Germany’s flash composite PMI rose to 48.6 in May from 48.4, but remained below 50 for a second straight month, signaling continued contraction. Services stayed weak at 47.8 and manufacturing stalled at 49.9, while firms reported faster input-cost inflation and softer demand tied to geopolitical uncertainty and higher energy prices. The article points to a deteriorating near-term outlook for Germany’s second-quarter growth.

Analysis

The key market implication is not simply “Europe weaker, chips stronger”; it is that geopolitical energy shocks are now creating an asymmetric macro tax on cyclical Europe while leaving US AI capex intact. When input costs rise faster than output prices, service-heavy economies absorb the margin hit first, which usually shows up later in hiring freezes, delayed capex, and softer discretionary spend. That argues for continued underperformance in European cyclical exposure versus US mega-cap growth until energy volatility normalizes.
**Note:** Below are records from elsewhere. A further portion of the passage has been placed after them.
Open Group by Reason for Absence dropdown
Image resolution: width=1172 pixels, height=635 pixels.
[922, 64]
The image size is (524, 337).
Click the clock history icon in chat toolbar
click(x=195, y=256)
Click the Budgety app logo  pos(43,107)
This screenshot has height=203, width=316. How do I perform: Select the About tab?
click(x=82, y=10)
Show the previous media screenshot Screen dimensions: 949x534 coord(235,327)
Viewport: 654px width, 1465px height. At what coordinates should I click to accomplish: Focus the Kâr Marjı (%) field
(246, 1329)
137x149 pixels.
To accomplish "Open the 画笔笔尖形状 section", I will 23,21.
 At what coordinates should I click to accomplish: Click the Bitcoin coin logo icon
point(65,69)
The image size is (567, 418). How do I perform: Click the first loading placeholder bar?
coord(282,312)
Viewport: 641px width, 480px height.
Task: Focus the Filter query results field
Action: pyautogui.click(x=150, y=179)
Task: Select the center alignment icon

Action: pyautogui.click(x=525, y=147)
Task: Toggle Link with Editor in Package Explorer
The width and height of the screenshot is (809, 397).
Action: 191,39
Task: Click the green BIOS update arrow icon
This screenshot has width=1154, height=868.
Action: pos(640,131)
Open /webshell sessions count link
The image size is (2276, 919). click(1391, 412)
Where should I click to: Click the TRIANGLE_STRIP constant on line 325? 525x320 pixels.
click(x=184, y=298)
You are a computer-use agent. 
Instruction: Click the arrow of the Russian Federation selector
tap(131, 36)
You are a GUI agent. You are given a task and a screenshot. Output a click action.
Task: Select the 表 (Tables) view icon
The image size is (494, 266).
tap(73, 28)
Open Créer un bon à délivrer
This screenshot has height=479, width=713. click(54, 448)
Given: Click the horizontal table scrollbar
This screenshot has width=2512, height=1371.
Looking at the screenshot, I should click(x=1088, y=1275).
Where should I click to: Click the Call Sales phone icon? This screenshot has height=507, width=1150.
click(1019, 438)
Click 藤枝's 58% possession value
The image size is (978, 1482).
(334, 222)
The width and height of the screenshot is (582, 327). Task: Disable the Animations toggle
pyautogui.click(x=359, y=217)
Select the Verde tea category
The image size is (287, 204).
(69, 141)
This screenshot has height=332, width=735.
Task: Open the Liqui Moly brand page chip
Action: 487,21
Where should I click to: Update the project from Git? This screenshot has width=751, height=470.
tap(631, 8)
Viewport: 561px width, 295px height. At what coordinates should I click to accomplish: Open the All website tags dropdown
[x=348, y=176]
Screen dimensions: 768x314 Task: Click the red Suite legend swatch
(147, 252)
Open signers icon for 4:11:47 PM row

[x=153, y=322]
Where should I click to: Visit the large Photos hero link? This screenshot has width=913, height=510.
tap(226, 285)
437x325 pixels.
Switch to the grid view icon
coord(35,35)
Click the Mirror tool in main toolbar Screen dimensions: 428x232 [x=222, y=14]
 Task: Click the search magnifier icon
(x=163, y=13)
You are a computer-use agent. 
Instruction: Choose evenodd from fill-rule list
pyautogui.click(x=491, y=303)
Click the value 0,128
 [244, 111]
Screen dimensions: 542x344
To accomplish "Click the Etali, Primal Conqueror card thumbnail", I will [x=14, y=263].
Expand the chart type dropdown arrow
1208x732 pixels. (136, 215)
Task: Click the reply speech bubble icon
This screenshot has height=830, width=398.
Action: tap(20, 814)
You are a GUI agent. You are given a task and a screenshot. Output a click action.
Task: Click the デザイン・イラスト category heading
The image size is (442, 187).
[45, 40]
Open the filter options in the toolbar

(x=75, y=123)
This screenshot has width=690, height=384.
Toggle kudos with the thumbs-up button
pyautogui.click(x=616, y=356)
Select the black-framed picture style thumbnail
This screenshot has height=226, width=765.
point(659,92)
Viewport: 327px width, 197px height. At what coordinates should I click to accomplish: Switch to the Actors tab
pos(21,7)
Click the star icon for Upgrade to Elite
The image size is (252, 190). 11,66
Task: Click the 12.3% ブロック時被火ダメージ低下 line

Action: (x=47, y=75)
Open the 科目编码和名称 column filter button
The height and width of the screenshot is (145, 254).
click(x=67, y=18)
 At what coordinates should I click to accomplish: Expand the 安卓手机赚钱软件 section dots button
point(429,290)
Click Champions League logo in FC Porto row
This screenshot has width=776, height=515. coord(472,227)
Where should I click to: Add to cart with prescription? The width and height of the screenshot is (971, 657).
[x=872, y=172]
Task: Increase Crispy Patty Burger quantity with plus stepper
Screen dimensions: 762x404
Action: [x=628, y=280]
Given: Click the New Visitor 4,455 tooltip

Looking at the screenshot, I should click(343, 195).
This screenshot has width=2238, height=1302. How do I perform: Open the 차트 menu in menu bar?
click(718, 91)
For semis, the stronger signal is that the AI spend cycle remains insulated from near-term macro noise. If the market is willing to bid NVDA on earnings while also cheering SMCI/APP-type AI beneficiaries, it suggests investors still view AI infrastructure as a secular budget item rather than a cyclical line item — a favorable setup for multiple durability in the next 1-2 quarters. The second-order risk is that suppliers with weaker execution or balance sheets can lag even if the theme stays hot, making “pick the winners” more important than owning the basket. The contrarian read is that the Germany print may be a better timing indicator for a broader Europe earnings downgrade than for an outright recession call. The consensus likely underestimates how quickly higher energy costs can compress consumer demand and PMI breadth over the next 4-8 weeks, especially if firms pass through price increases into already weak real incomes. That creates a near-term asymmetry where bad macro data hurt European cyclicals sooner than any relief from rate cuts can help them.